When viewers turn on the morning news on WLBT-TV in Jackson, Mississippi, they see an integrated news team. Both evening anchors are African-American. No big deal today. Just a few decades ago in Mississippi—and indeed across the country—that was not the case. Virtually all TV newscasters were white, as were the people behind the cameras. It took a landmark communications law case and a petition to the Federal Communications Commission (FCC) to bring about this sea change. The case, largely forgotten today, also ushered in an era of public participation in federal regulatory matters that had never been seen before and might not be again anytime soon.

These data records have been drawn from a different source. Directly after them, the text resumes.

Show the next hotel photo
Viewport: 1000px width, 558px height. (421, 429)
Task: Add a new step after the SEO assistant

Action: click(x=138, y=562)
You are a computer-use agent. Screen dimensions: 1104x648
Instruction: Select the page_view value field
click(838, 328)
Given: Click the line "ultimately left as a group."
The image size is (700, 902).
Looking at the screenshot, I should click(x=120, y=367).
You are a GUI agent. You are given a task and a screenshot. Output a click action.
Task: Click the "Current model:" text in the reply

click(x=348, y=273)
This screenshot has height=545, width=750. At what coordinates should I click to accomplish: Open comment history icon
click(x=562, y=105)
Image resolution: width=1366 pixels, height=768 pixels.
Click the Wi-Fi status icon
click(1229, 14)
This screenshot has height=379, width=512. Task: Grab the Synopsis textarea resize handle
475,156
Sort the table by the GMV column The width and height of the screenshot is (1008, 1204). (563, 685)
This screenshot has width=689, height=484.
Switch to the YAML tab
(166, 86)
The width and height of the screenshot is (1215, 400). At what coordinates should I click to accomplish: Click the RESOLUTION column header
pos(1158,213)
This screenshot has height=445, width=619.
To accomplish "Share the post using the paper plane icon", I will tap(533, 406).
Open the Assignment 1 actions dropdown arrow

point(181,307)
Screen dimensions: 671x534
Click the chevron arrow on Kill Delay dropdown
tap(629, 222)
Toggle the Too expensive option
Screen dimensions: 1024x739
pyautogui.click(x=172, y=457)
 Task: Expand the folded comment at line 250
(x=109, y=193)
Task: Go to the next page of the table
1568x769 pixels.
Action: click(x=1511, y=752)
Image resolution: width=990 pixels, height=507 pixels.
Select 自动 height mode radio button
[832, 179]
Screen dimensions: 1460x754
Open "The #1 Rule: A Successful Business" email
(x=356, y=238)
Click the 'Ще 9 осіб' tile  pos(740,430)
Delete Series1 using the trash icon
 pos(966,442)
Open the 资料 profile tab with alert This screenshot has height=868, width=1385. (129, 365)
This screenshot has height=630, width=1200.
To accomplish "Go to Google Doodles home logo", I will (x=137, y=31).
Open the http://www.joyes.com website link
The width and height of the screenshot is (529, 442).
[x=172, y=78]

In the 1950’s, white Mississippians were resisting the desegregation of their schools after the historic Brown v. Board of Education ruling that separate schools for white and black children were inherently unequal. Medgar Evers, executive secretary for the NAACP in Mississippi, repeatedly tried—unsuccessfully—to get WLBT to give black citizens time to respond to programs he felt presented only the white point of view on the issue. He had the Fairness Doctrine on his side, that is, that stations then had to present programs on public issues and enable broadcast of all sides of those issues that were controversial. Evers complained to the FCC, which took little action. In 1963, he finally did appear on WLBT and responded eloquently to a broadcast by Jackson’s mayor, who had refused to meet leaders of the black community or to respond favorably to their rising demands for fair treatment. Only a few weeks later, Evers was ambushed and killed.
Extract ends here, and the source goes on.